GOAL OF THE EXERCISE: All records are to be printed again exactly as they appear.

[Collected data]
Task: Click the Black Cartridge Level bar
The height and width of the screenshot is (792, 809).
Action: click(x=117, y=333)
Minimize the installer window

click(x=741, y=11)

RESULT FOR THIS TASK:
Task: Click the Black Cartridge Level bar
The height and width of the screenshot is (792, 809).
Action: click(x=117, y=333)
Minimize the installer window

click(x=741, y=11)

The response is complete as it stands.